Conference Call for Papers and Panels
June 9-10, 2022
Dr Shane O’Sullivan (Kingston University, London) and Dr Melissa Graves (Department of Intelligence and Security Studies, The Citadel) are pleased to announce a two-day online conference reflecting on the fiftieth anniversary of the Watergate break-in.
There has been a resurgence of interest in Watergate in recent years, with the revelations of the Mueller investigation and presidential impeachment hearings benchmarked against the historical nadir of political malfeasance, and each new scandal dubbed “worse than Watergate.” At the same time, new document releases have allowed scholars to probe the CIA’s internal history of Watergate and the backgrounds of the burglars and their associations with the Agency in unprecedented detail, and a new study of the FBI’s Watergate investigation has seen the Bureau’s lead investigators emerge from the shadow of Woodward and Bernstein’s reporting to reclaim key breakthroughs in the case for the Bureau’s investigation team.
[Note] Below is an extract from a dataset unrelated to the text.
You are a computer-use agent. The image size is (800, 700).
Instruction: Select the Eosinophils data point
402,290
Fifty years after the break-in, the surviving investigators and prosecutors still can’t understand why the burglars entered DNC headquarters on the evening of June 17, 1972; or how the experienced intelligence operatives in the break-in team made such elementary mistakes, resulting in their arrests and President Nixon’s resignation two years later.
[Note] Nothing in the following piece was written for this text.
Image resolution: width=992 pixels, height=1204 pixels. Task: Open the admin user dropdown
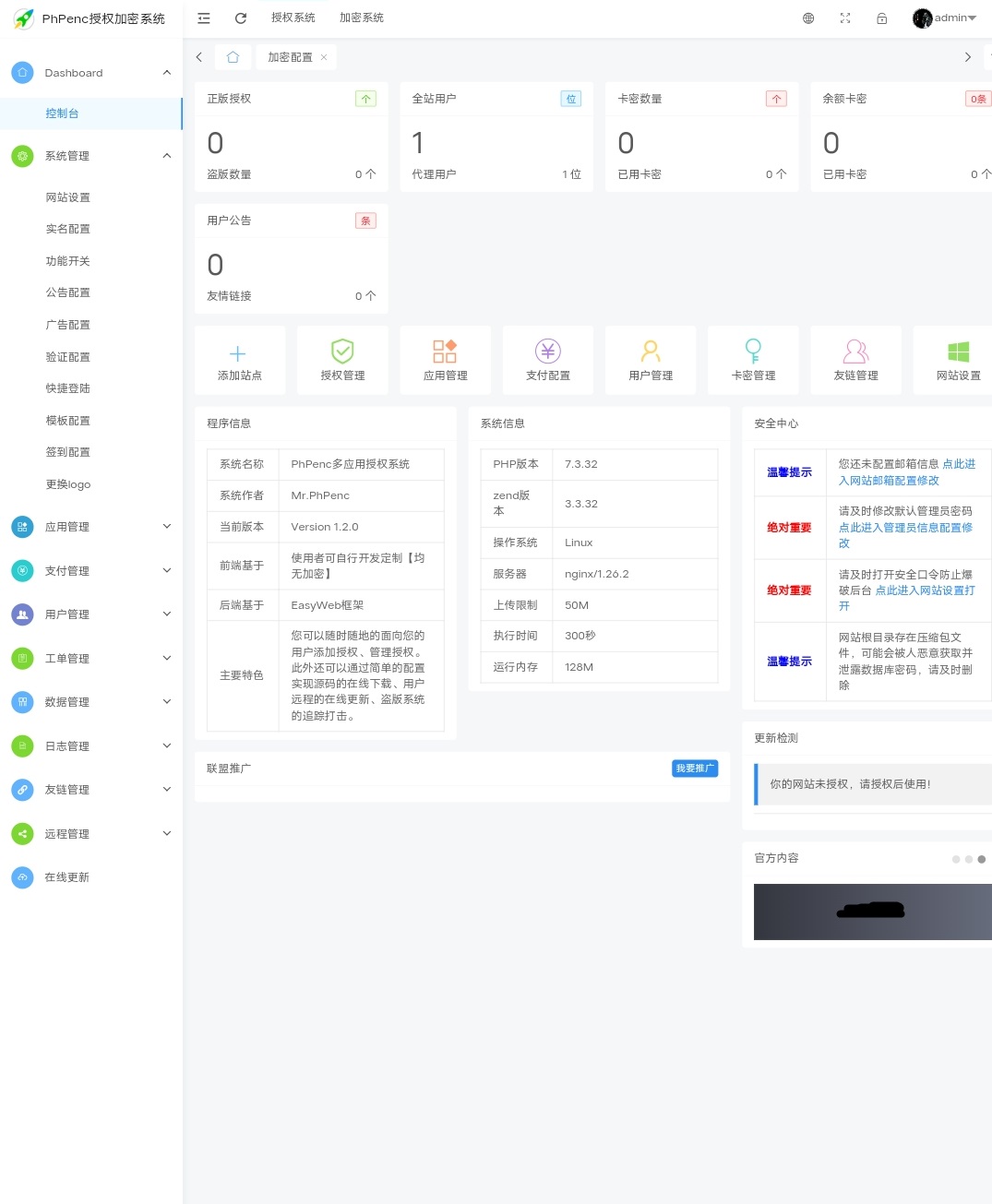coord(945,18)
While much has been written about the White House cover-up and the Nixon White House tapes, the stories of the burglars and the FBI investigation are less well-known, and the conference organisers aim to widen the scope of Watergate scholarship and explore some of the remaining mysteries of the case.
We welcome proposals for individual papers and pre-organised panels which reflect recent and emerging scholarship on subjects which might include: the White House Plumbers, the Fielding break-in, the Moorer-Radford Affair, the Gemstone Plan, the surveillance of anti-war protestors as a precursor to Watergate, the Watergate burglars, the Watergate break-ins, the first phase of the White House cover-up, the FBI and CIA investigations, Judge Sirica and the trial of the Watergate burglars in January 1973, the Watergate whistle-blowers, the impact of the Watergate investigation on the trial of Daniel Ellsberg and Anthony Russo, and the work of the Senate Watergate Committee and the Watergate Special Prosecution Force. We are also interested in proposals which explore the social and cultural impact of Watergate or other relevant areas.
Conference sessions will be 90 minutes long and comprise 3 x 20-minute presentations, followed by 30 minutes for questions/discussion. Proposals for pre-organized panel should include a moderator and three individual presentations. All presentations will be video recorded and made publicly available on the conference website. Selected papers may also be published.
The conference coincides with the release of a major new HBO series on the Watergate burglars, The White House Plumbers, and invited speakers will include historians, academics, published authors on the case and Watergate investigators.​​​​​​​
The proposal submission deadline is April 10, 2022. Please submit a 250-word abstract and short bio to s.osullivan@kingston.ac.uk. If submitting a panel proposal, please include abstracts for each proposed presentation and short bios for each speaker. Thank you for your interest in participating in this conference.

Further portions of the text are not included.